‘Uncomfortable Conversations’ Need To Be Held In Order To Improve Race Relations in Frederick County

That was discussed Monday during a virtual town hall on racial equity.


Frederick, Md (KM) There were presentations Monday night from the Frederick County School System, the Health Department, the Office of Economic Development and the Human Relations Commission during a virtual town hall on racial equity. But it there is to be improvements in race relations in the community there needs to be some “uncomfortable conversations” about the ugliness of racism. That’s according ot Akiyyah Billups, one of the panelists who was also one of the organizers  of the March for Justice in Frederick.

“The experiences run deep within our community. And I really don’t think you’re getting uncomfortable enough to have the conversations to implement the changes that is necessary for the years of discrimination that have happened, the treatment, the torture and the trauma that people of color have endured,” says Billups, who was addressing her comments to County Executive Jan Gardner, who organized the town hall.
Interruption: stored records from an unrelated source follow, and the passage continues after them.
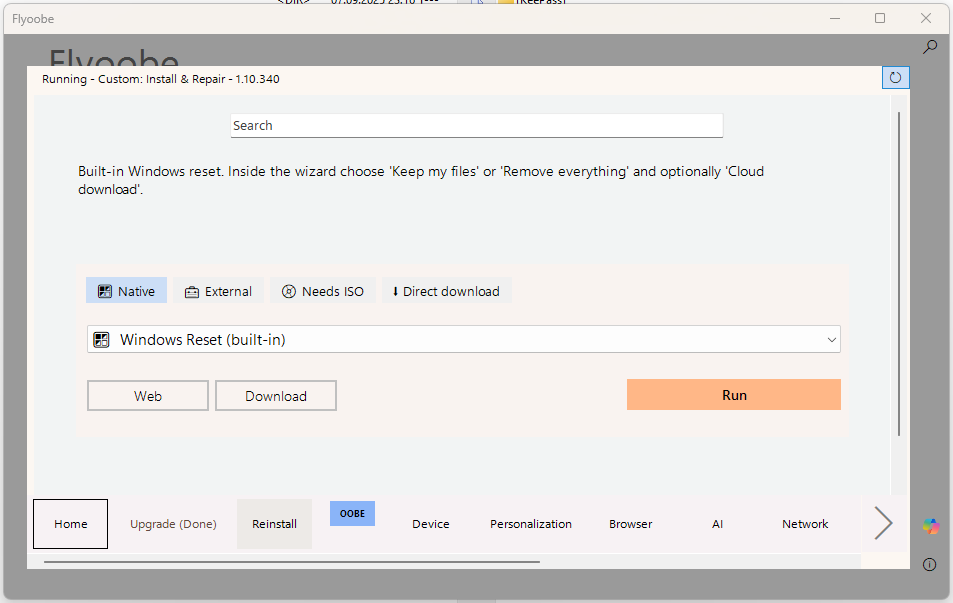The height and width of the screenshot is (603, 953).
Task: Click the refresh icon in header
Action: (x=895, y=78)
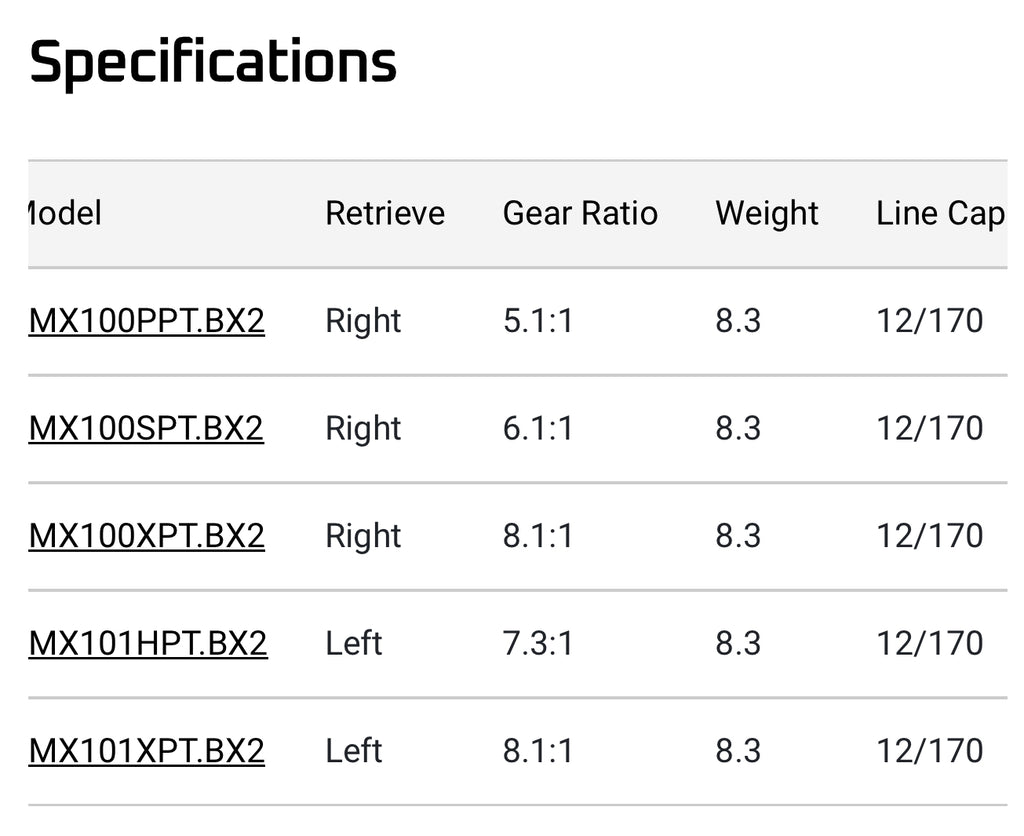Click the Retrieve column header
The image size is (1024, 836).
pos(385,213)
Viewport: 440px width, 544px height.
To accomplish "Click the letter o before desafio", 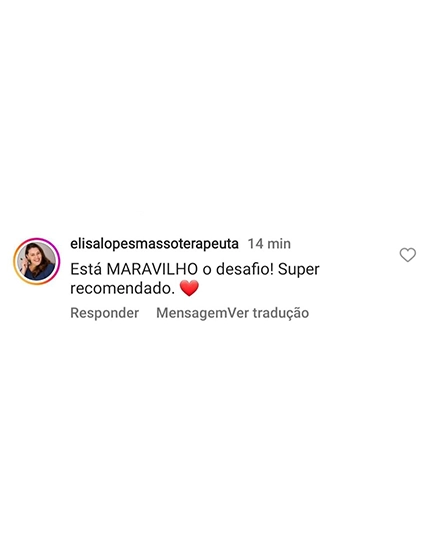I will [x=207, y=270].
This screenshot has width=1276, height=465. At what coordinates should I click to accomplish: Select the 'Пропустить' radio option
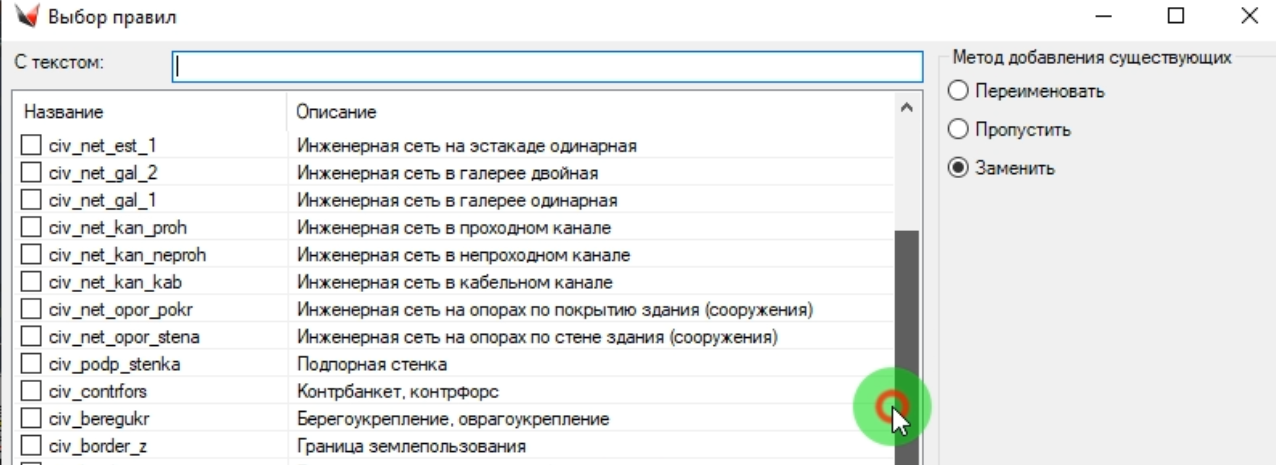tap(958, 130)
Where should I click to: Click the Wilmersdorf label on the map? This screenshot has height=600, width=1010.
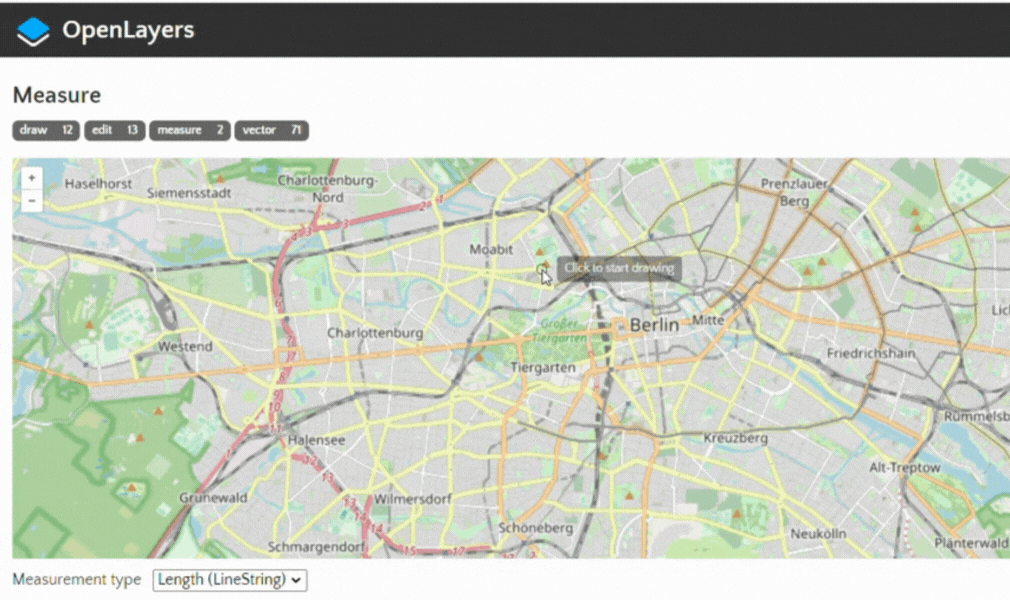(413, 499)
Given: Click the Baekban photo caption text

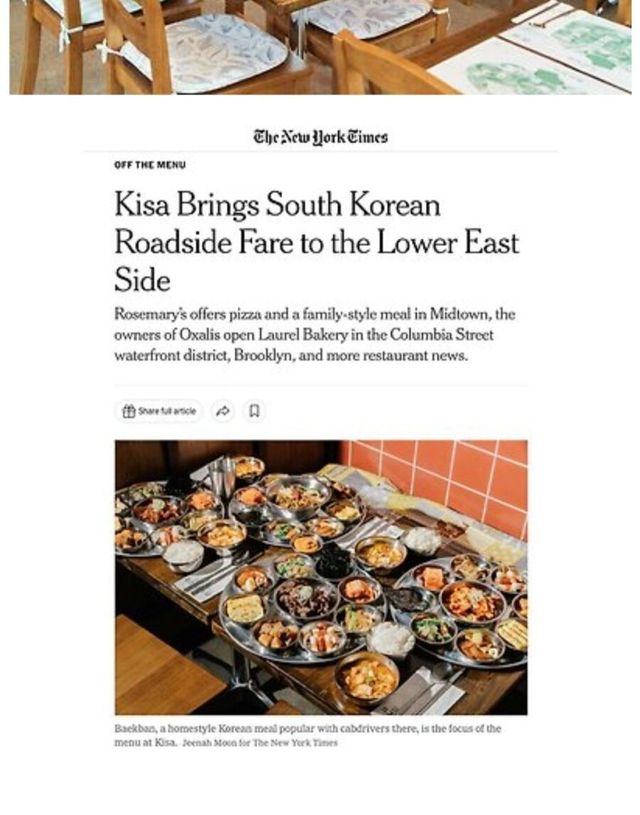Looking at the screenshot, I should point(307,735).
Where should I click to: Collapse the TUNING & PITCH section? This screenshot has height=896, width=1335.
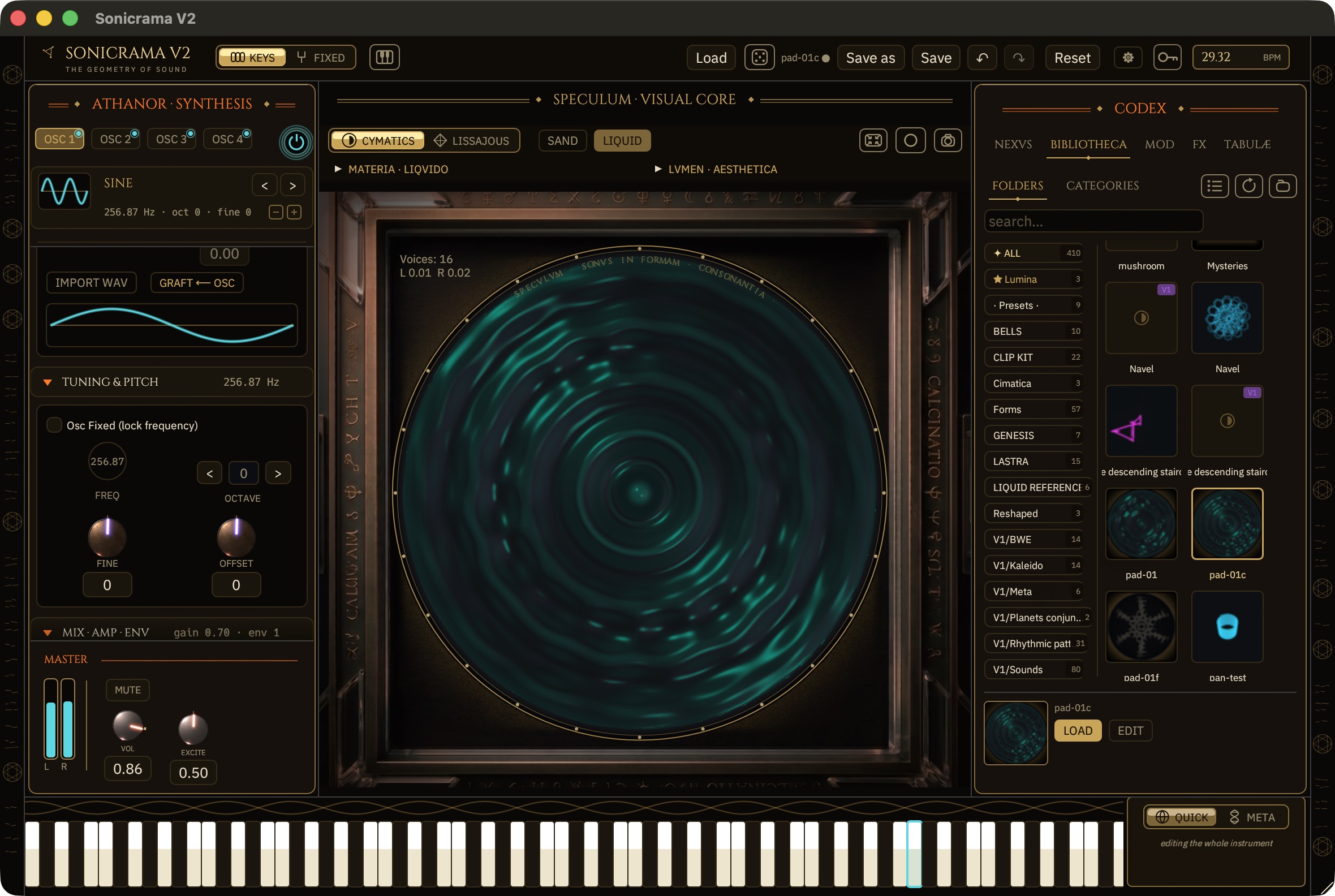pos(48,382)
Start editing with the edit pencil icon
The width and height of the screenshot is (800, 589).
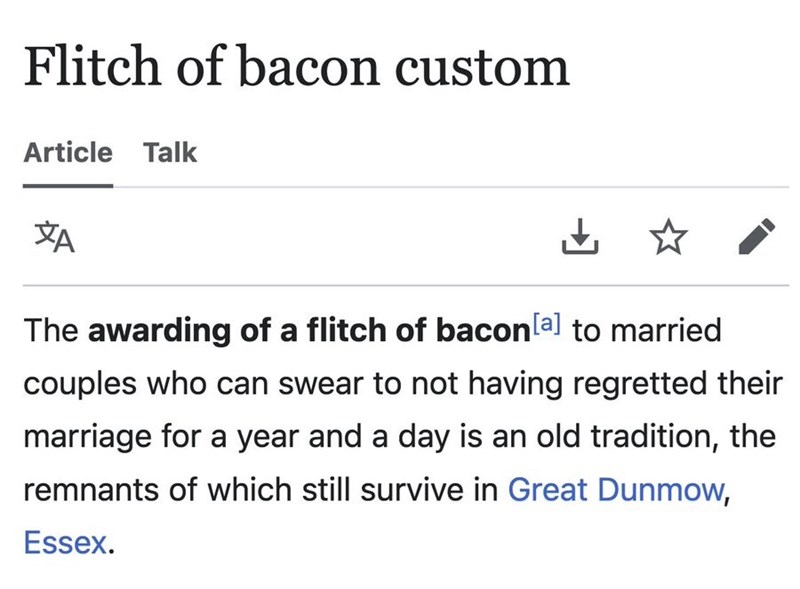coord(757,237)
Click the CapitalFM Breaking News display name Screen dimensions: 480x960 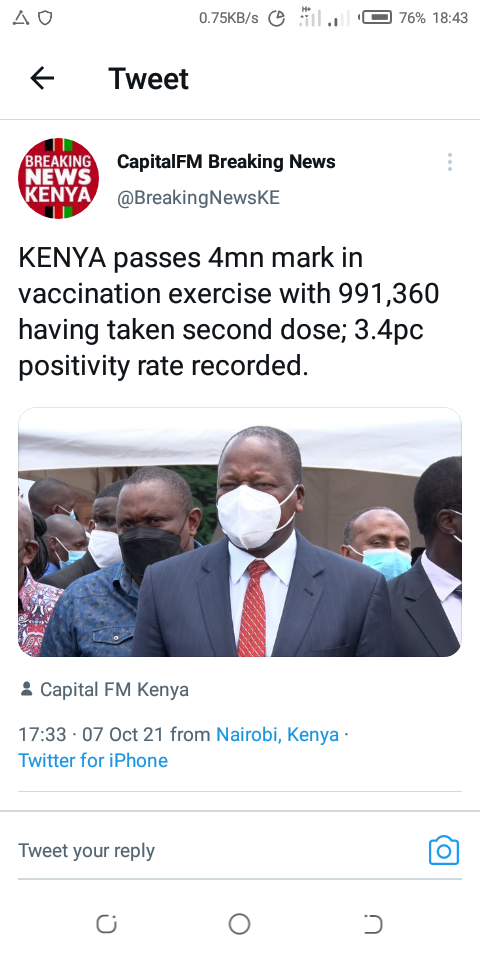(226, 162)
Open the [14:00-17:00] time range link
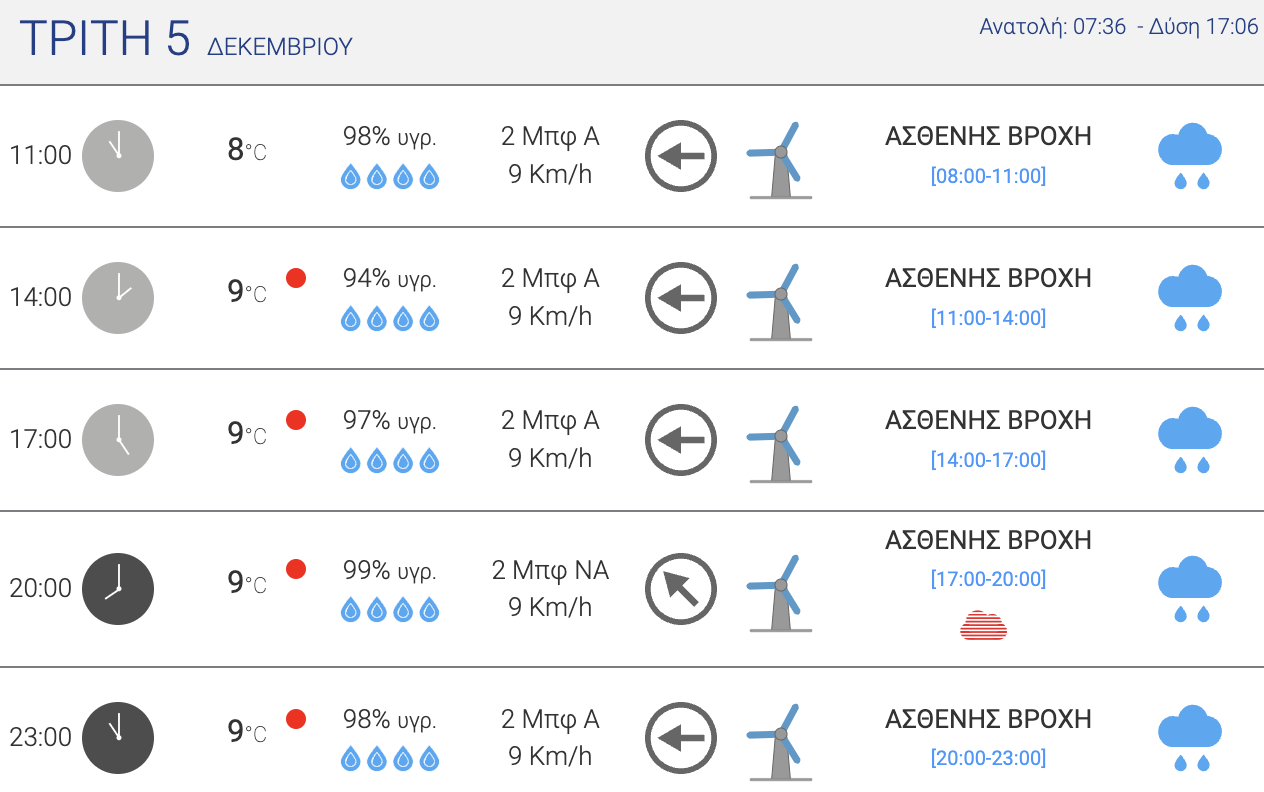 point(988,461)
Billups said there were no representatives from law enforcement taking part in the virtual town hall. “A lot of the anger, the frustration, the tension is rooted in the way that people of color are policed, policed in America, policed locally,” she said.

“Obviously as a white person, I haven’t lived the Black Experience. I haven’t walked in your shoes,” Gardner responded. “And intellectually understanding and living it are two completely different things.”

But Gardner says she’s willing to have those “uncomfortable conversations” about racism. “I think what is different now than maybe in the past is that the fact there is much broader support. And people who don’t get it, who are not willing to have the uncomfortable conversations,  are willing to do that. I’m willing to do that,” she said.

But Gardner said any change will take time.

The County Executive says she’s willing to meet in smaller groups to discuss the issues of racial equity in the community.

Also taking part in the town hall was Dr. Keith Harris, Director of Accelerating Achievement and Equity for the Public School System; Dr. Barbara Brookmyer, Heath Officer; County Human Relations Commission Chair Mari Lee;  Helen Propheter, Director of the County’s Office of Economic Development :  and Alija Gee, another organizer of the March for Justice in Frederick.